Did distance learning lead you to develop new tools?

“The main breakthrough for us is that parents suddenly realised what kids were doing at school and they didn’t really like what they saw and wanted to get more involved. So, the main thing we did differently due to Covid-19 is create a new product for kids learning with their families or on their own, but at a home setting. For example, if a child completes a certain unit they get a special badge and go to the next level, like in a video game. The whole experience was gamified and, at the same time, parents could get reports on what their child is doing and where their interests lie, and the videos are also meant for adults to enjoy. Before, they didn’t care about it, because school was somewhere other than home.”

Is this the future of the education system? Could such technologies replace teachers?

“Pedagogically speaking, we could serve as a complete substitute for the education system, but it’s not practical. In New York, for example, they could not shut down schools before they could arrange an alternative to school lunches—it’s a system that has a lot of objectives other than learning. In Israel too, the education system is a babysitter of sorts and that is why schools here were reopened in such a rush.

“Schools will have to change and Covid-19 is just accelerating a process that was happening anyway.
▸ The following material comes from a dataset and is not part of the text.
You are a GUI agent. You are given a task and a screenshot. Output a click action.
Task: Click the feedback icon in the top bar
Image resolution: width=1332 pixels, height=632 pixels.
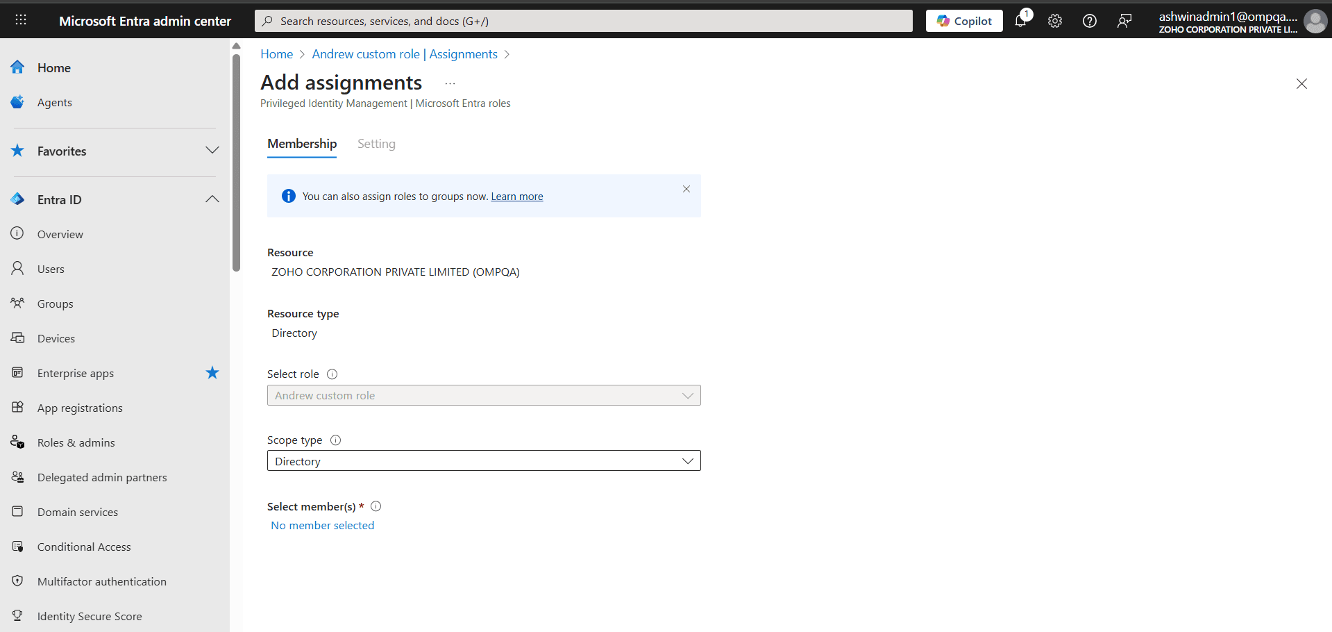click(1124, 21)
In the future, for example, learning will be collaborative, as it is with Jewish religious study, we could give students on our platforms the basic information and they can take it from there.”
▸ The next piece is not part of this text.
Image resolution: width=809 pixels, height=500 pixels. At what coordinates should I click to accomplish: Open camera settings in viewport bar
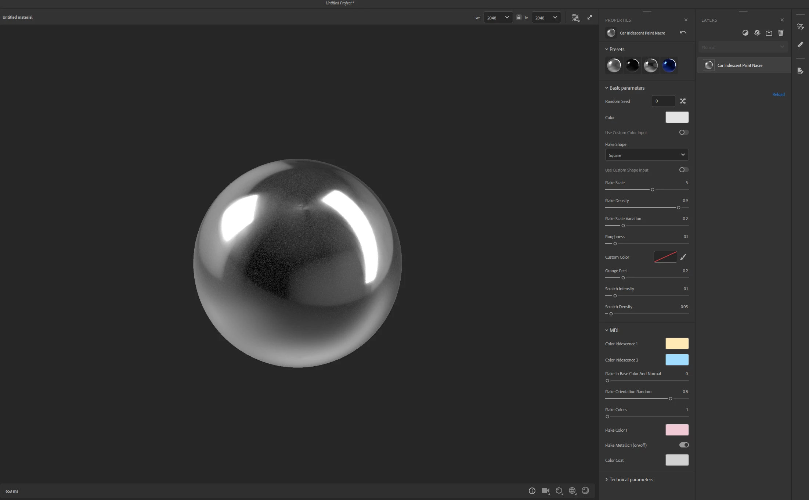(x=546, y=491)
Could animated videos also help adults learn?

“When we first started out, our target audience included ages 65 and up. We could have been attractive for pensioners but we decided to focus on children. Now, there are other companies providing adult education content, it’s an interesting market. We already have pilots for adult content but to take this forward we are going to need the right partner.”

Some of your recent videos deal with subjects that are controversial in the U.S., such as LGBTQ, and racism.

“In the U.S., we are an in-school product so it is hard to convince our customers that we need to cover these subjects but I decided that even if it results in financial damage, kids need to know about these issues. Each school can choose which content to block and we found out that what they blocked most of all was anything to do with sexual education. I thought they would block LGBTQ-related content.

“My guiding principle is that you cannot trick kids because they understand everything. You just need to let them fill in the blanks and give them space to develop their own knowledge. Kids don’t think in terms of absolute good or bad, so, if we’re dealing with a subject like violence, we will try to get them inside the head of a violent person. At the same time, we will present to the kids the disastrous consequences of violence, the point of view of the victims of violence and warn against it. There are a lot of people that are unemployed right now, so, if someone becomes angry, like in a demonstration, because they are unemployed, I want the child to learn to forgive them and not judge them harshly.”

You are almost 70 years old, yet you still create for children.

“I am a child at heart. I have trouble with friends that gave up on life, especially Israelis, by the way. I still have two or three careers ahead of me, as I start a new career every 10 years. That is why, several months ago, I stepped down as CEO of BrainPOP and became its chairman. I now plan to study Hebrew literature and start writing.”